#### [Problem]
Please copy the material below word for word, leaving out the pictures.

#### [Task inputs]
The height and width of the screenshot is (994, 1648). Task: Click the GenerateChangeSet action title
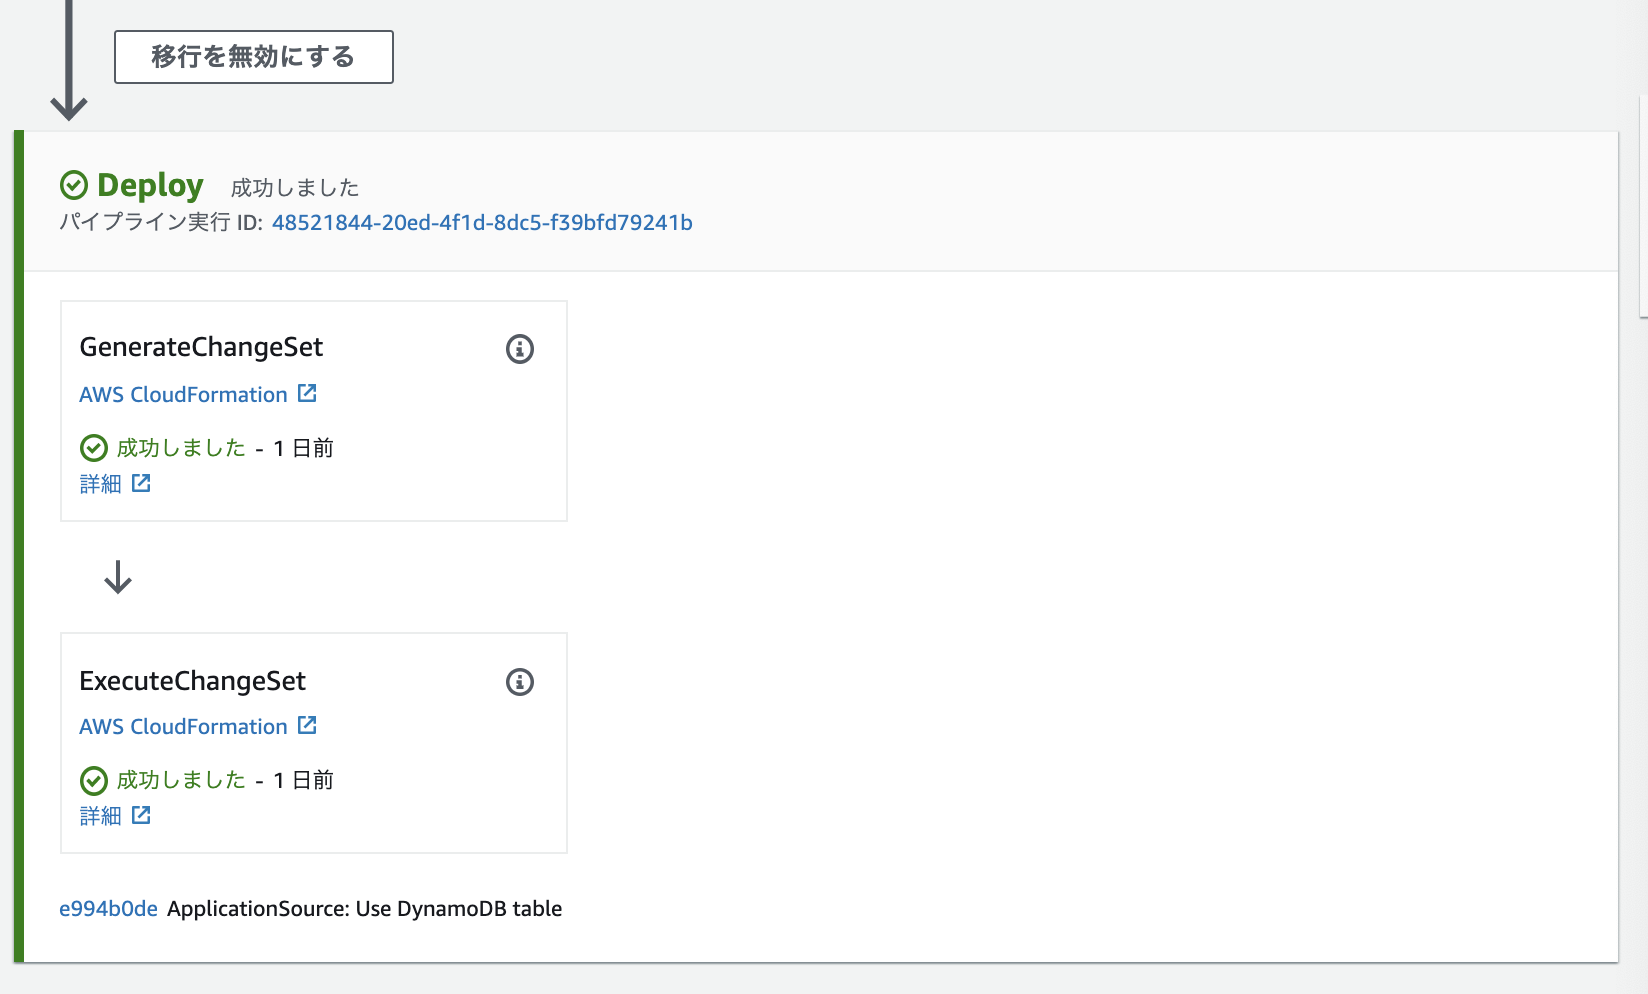pyautogui.click(x=201, y=347)
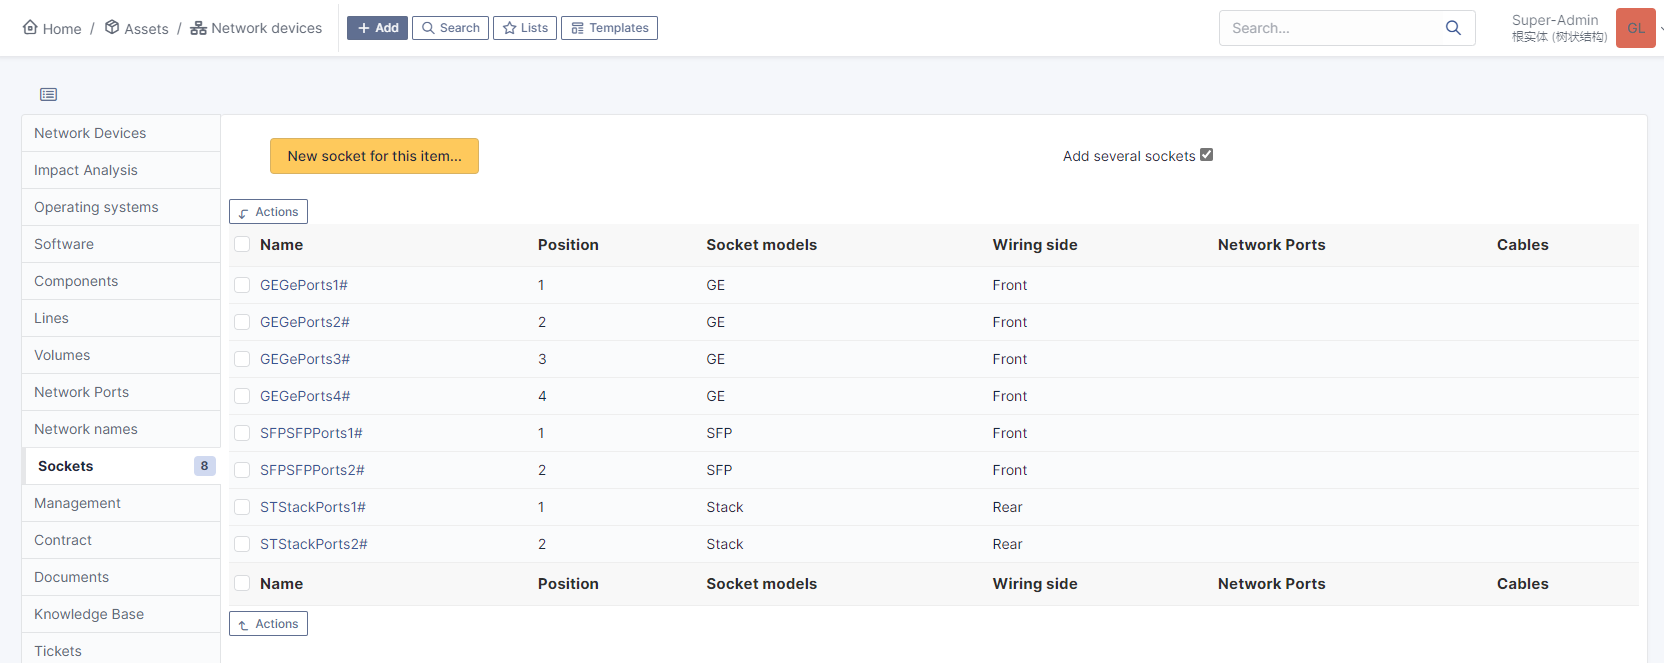The image size is (1664, 663).
Task: Click the Home icon in breadcrumb
Action: click(30, 27)
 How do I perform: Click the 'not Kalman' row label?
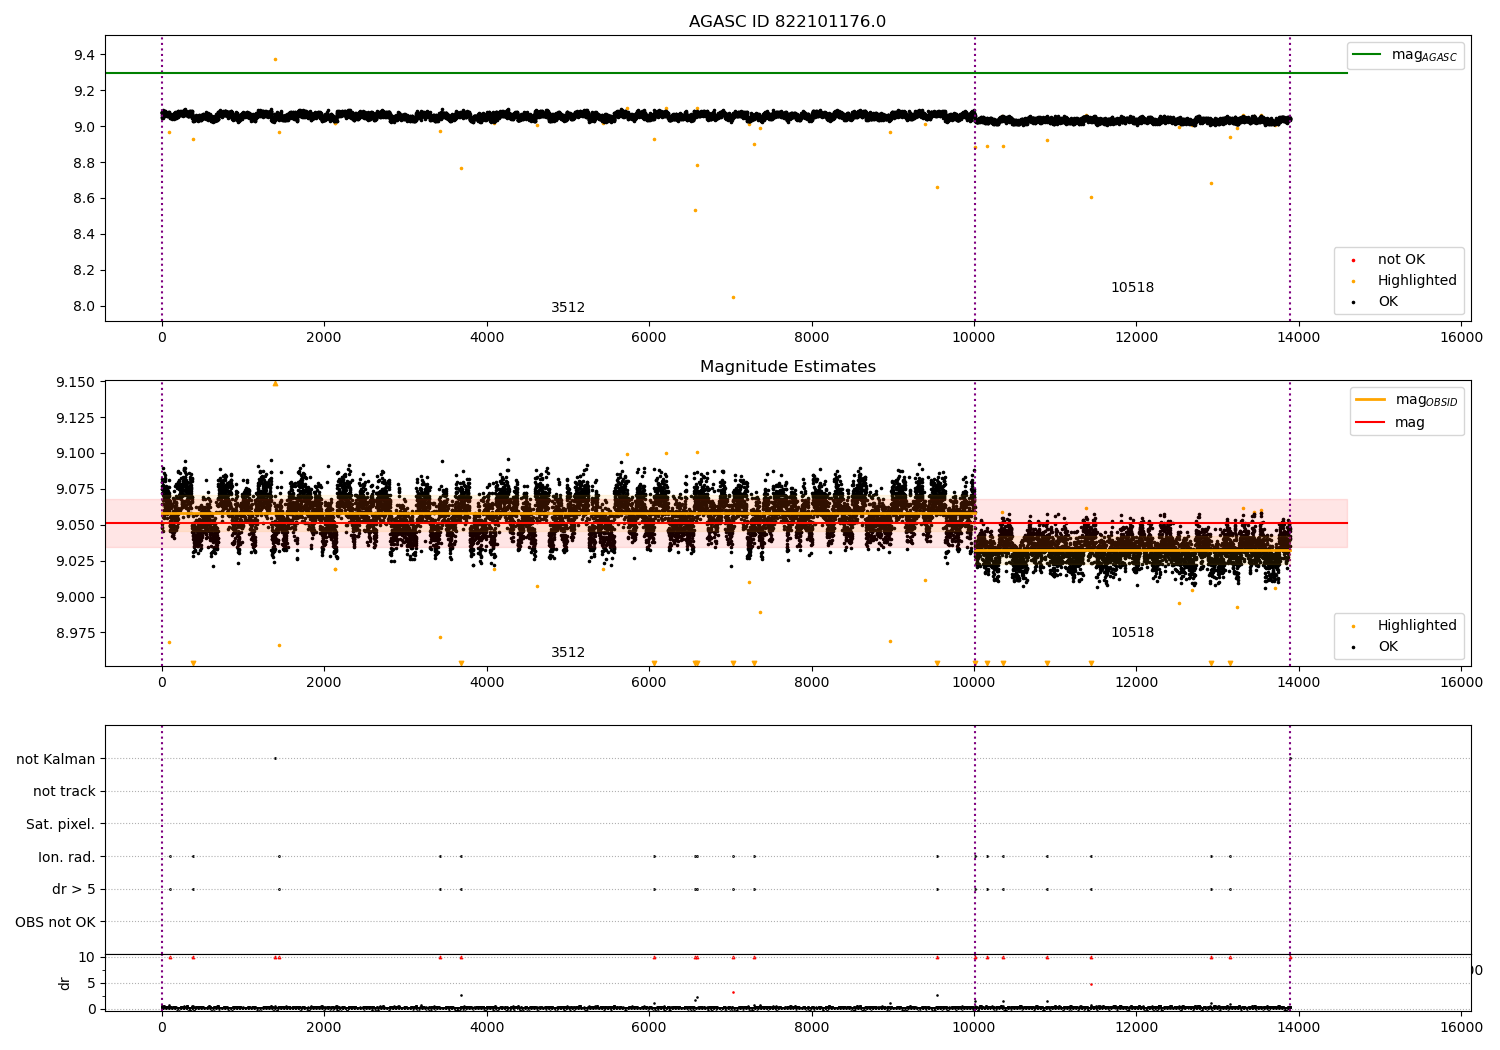click(x=56, y=760)
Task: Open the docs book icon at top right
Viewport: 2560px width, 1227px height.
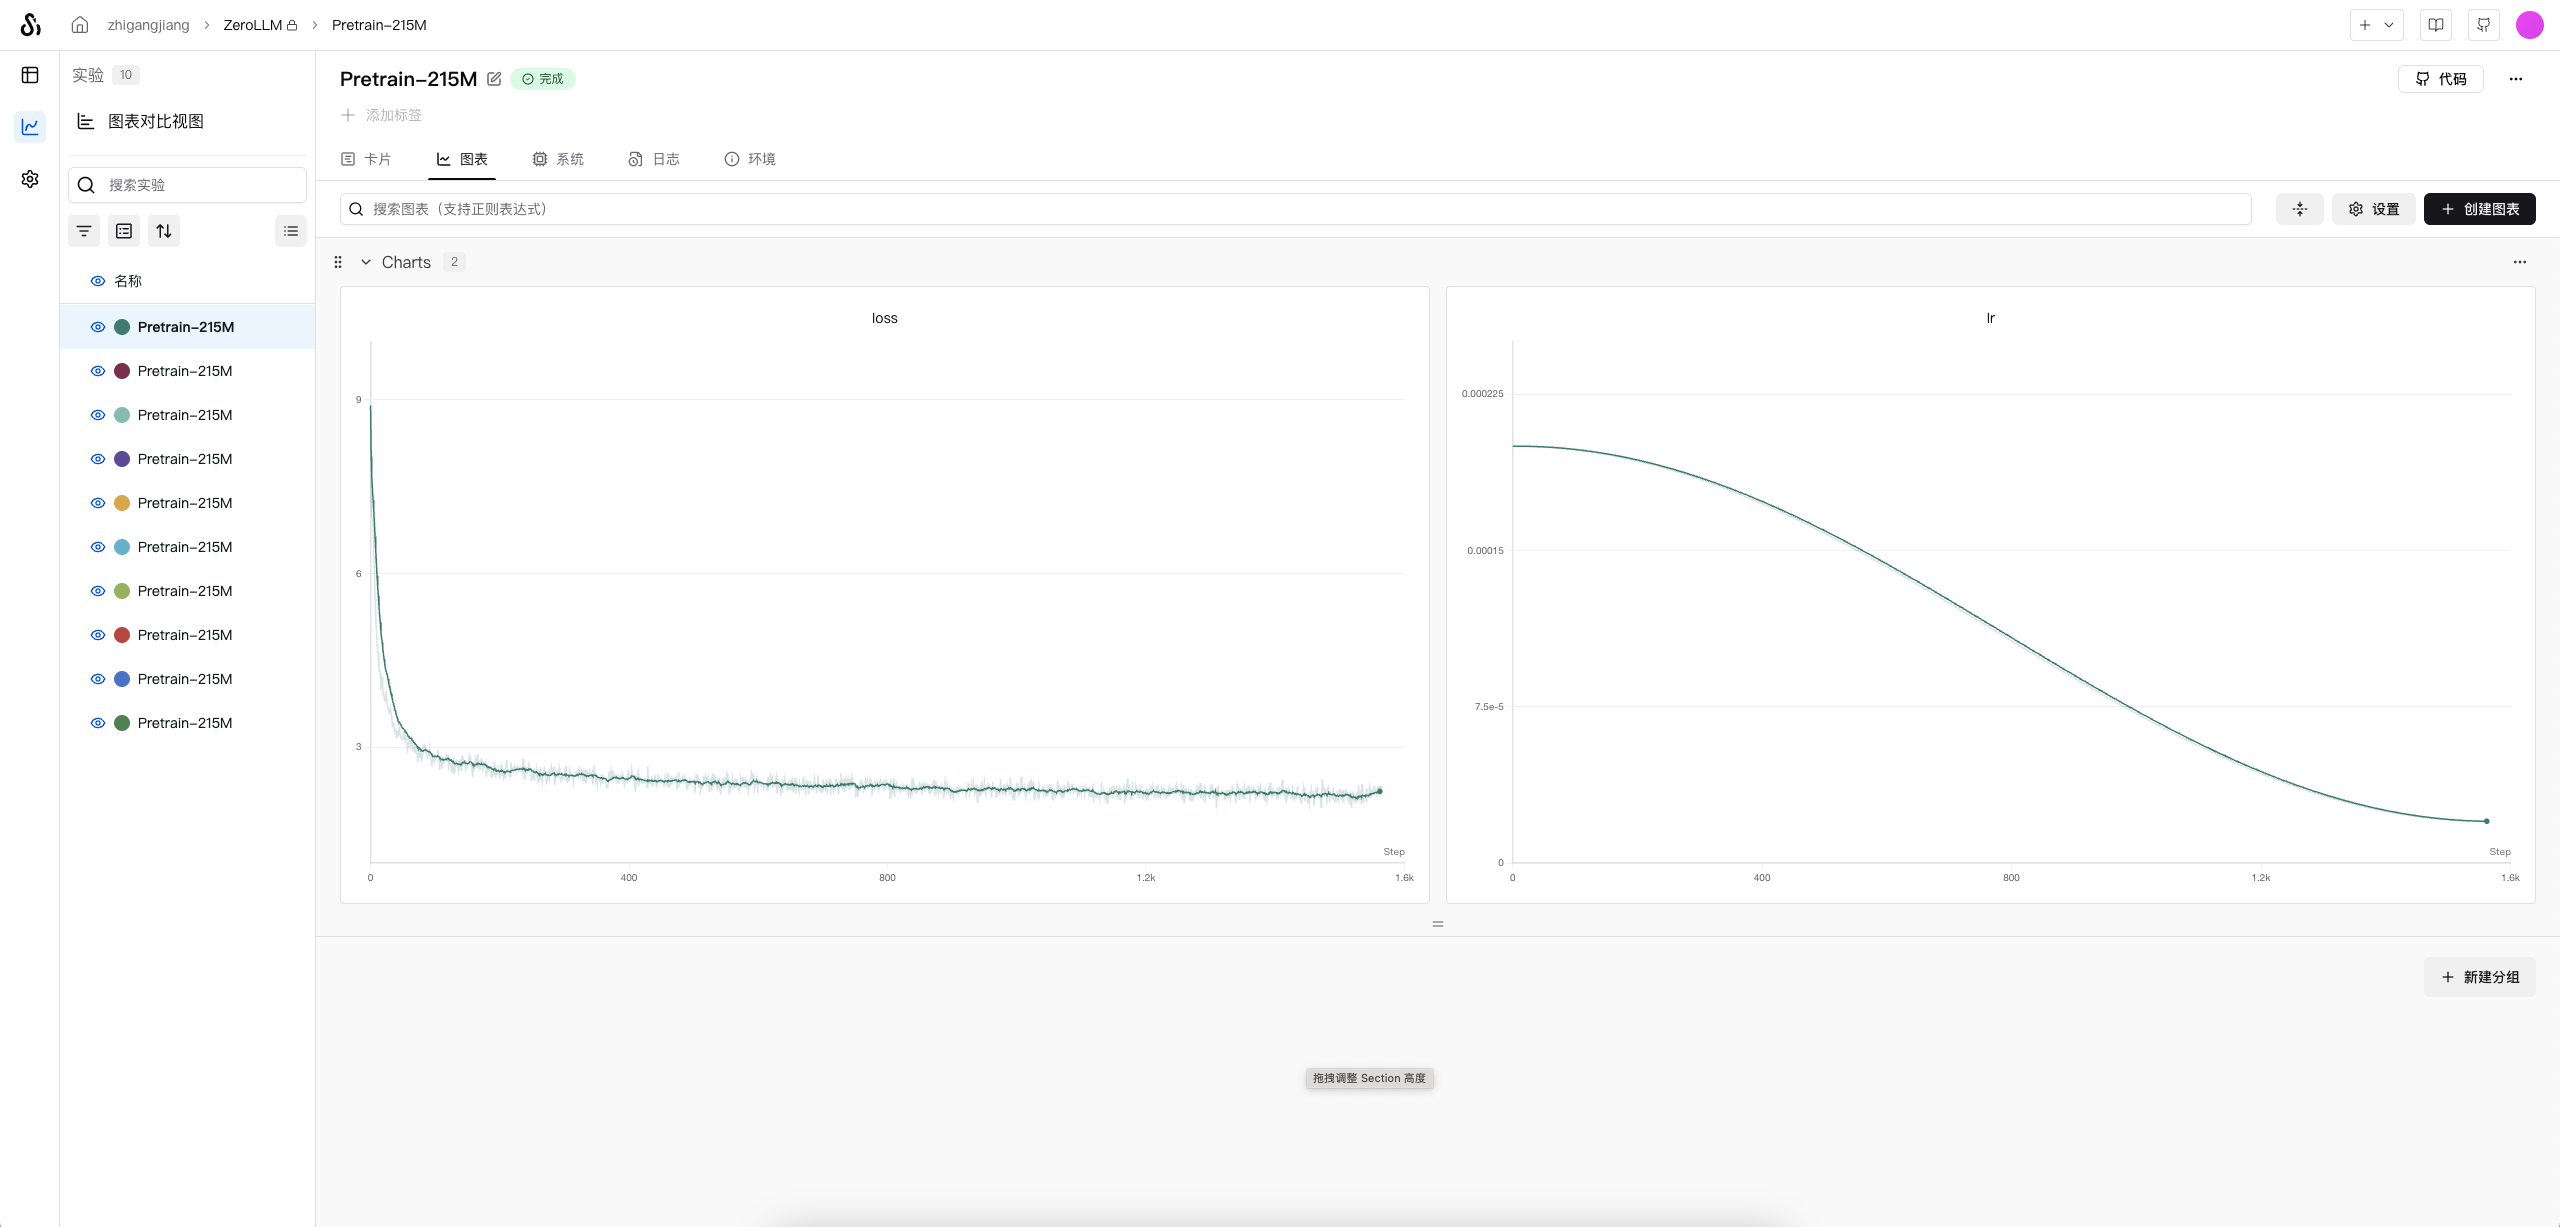Action: coord(2436,25)
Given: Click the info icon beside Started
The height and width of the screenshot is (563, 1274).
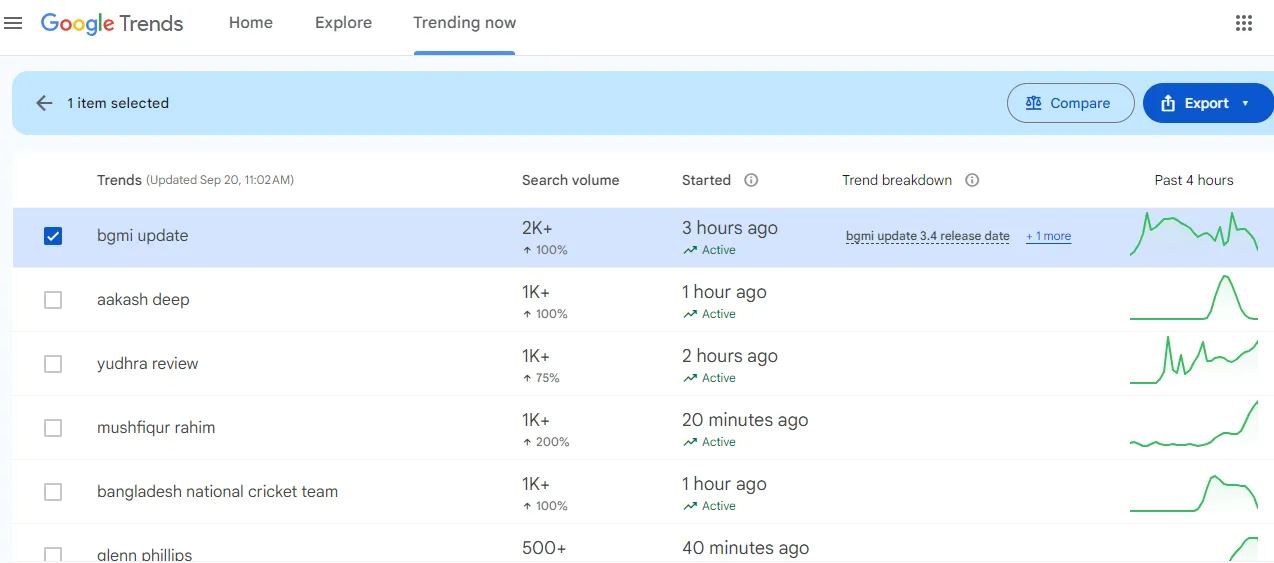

#### [Problem solution]
The height and width of the screenshot is (994, 1648). Task: Click the GenerateChangeSet action title
pyautogui.click(x=201, y=347)
The image size is (1664, 663).
Task: Click the Home icon in breadcrumb
Action: click(30, 27)
 How do I perform: Click the 'not Kalman' row label?
click(x=56, y=760)
Task: Open the docs book icon at top right
Viewport: 2560px width, 1227px height.
Action: coord(2436,25)
Given: Click the info icon beside Started
The height and width of the screenshot is (563, 1274).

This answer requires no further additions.